E molti, pur ammettendo di essersi informati, hanno motivato la loro decisione di non votare con il “tanto non serve a nulla”, “tanto fanno sempre quello che vogliono loro”, “troveranno un modo per aggirare la legge”, o con lo pseudorivoluzionario “sono contro il sistema, quindi non vado a votare”.
Più che altro sembra un modo per giustificare il proprio disinteresse e la propria inerzia. Sarebbe dovuto accadere un incidente ad una piattaforma per scuotere le coscienze, come avvenne a Fusushima nel 2011, condizionando l’esito del referendum sul nucleare?
Forse in questo Paese si fa politica solo sull’onda del clamore.
In un Paese dove crescono i cosiddetti “lavoratori scoraggiati”, cioè le persone che hanno smesso di cercare lavoro perché non ci credono più, non c‘è da meravigliarsi se crescono anche gli estremismi, quello di chi ha smesso di informarsi e quello di chi sceglie la via antidemocratica.
Si sente molto spesso parlare della necessità di rivoluzione, su una poltrona davanti a un monitor o al tavolino del bar, ma quella vera (non necessariamente violenta) si lascia che sia qualcun altro a farla, senza nemmeno scomodarsi per esprimere una loro volontà con l’unico strumento di democrazia diretta che abbiamo.
Lo strumento del referendum abrogativo non funziona, non potrà funzionare fino a che la parte maggioritaria dei cittadini non inizia a interessarsi della Cosa Pubblica, ad informarsi quotidianamente, a confrontarsi con altri e a provare a fare qualcosa, a rimboccarsi le maniche, a fare qualcosa, anziché passare il tempo a lamentarsi e maledire i politici, senza far nulla. I cambiamenti non si ottengono con uno sterile lagnarsi.
E soprattutto non è con il classico spirito campanilistico che accompagna spesso i dibattiti nel nostro Paese – che assomigliano più al tifo da stadio che a discussioni costruttive – che si potrà ottenere qualcosa di buono.
“Una delle punizioni che ti spettano per non aver partecipato alla politica è di essere governato da esseri inferiori.”
Questo diceva Platone nel V secolo a.C. e vale ancora oggi.
La partecipazione alla politica non è solo eleggere, o essere eletti, o tesserarsi. Partecipare significa informarsi, farsi delle domande, cercare delle risposte, confrontarsi con altri, agire con altri, anche fuori da un partito.

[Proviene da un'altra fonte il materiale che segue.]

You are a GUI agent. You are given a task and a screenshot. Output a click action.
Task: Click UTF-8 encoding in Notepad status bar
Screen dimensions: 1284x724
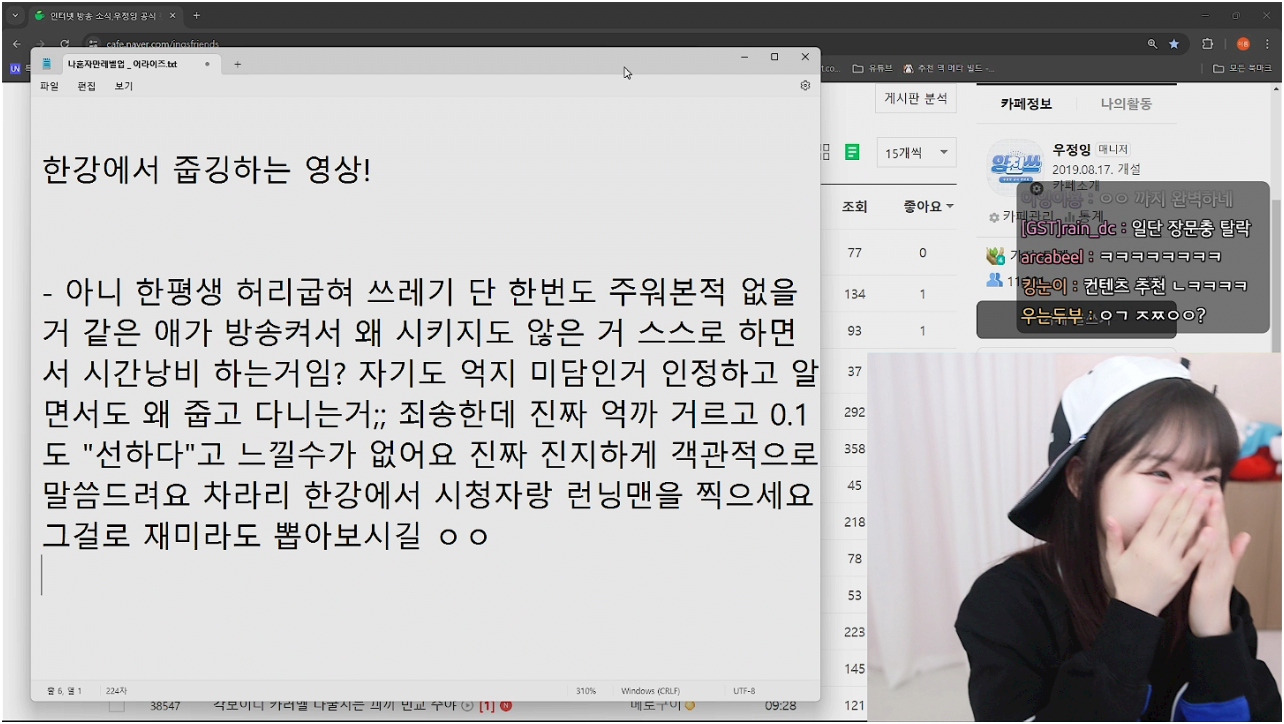point(743,689)
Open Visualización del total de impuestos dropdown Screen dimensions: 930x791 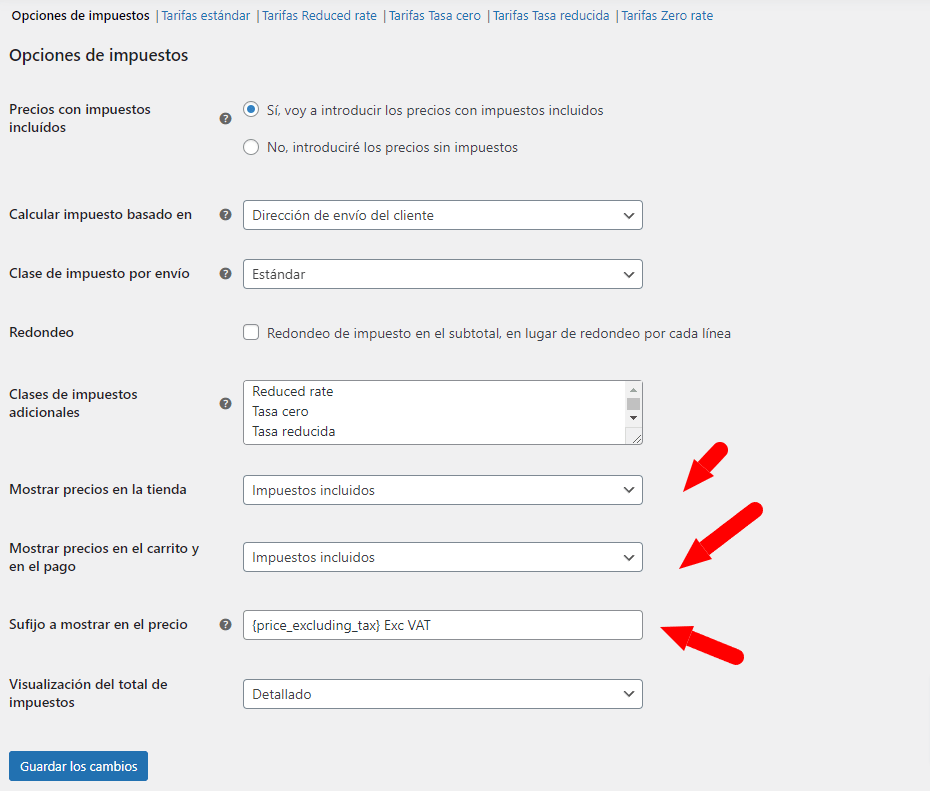[x=442, y=694]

I governi degli ultimi anni sono il risultato di tutto questo. La causa non è all’esterno, la causa siamo noi. Se cerchiamo un responsabile – citando un passo della “graphic novel” V per Vendetta – “non c’è che da guardarsi allo specchio”.
Non ci meriteremo di meglio fino a quando ogni cittadino non riprenderà in mano la sua fetta di questo Paese, fino a che lascerà una delega in bianco a chi lo governa.